Please change every "width" in the listing to "breadth" and reproduce it otherwise unaltered. Omit the pictures from your answer.

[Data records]
-- Begin --

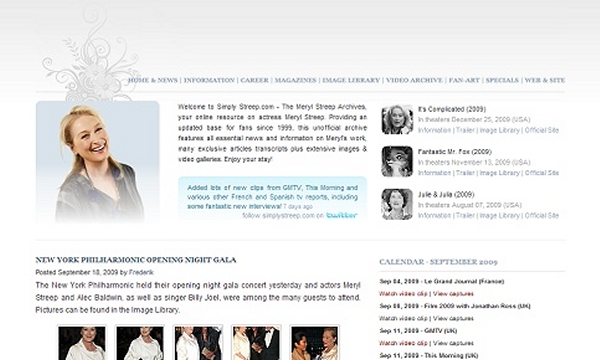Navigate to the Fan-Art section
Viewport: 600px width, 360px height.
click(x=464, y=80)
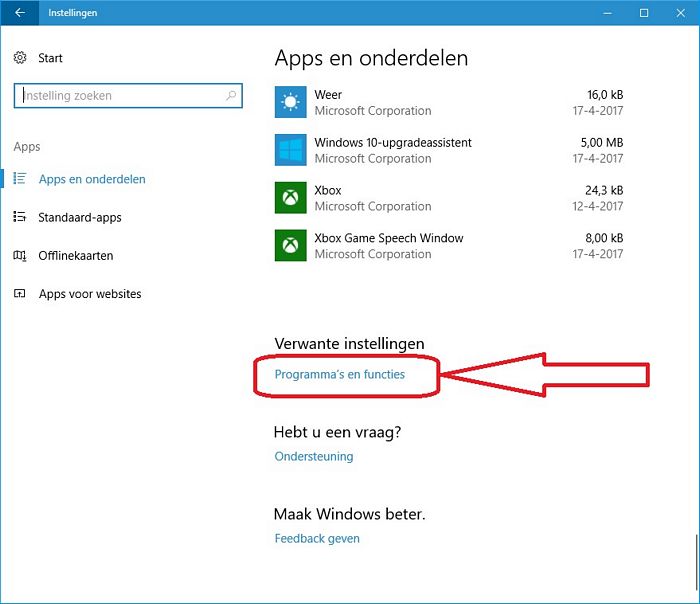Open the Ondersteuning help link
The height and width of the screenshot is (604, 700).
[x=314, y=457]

-- End --

**RESULT OF THIS TASK**.
Navigate to the Fan-Art section
Viewport: 600px breadth, 360px height.
click(x=464, y=80)
Open the Ondersteuning help link
The height and breadth of the screenshot is (604, 700).
[x=314, y=457]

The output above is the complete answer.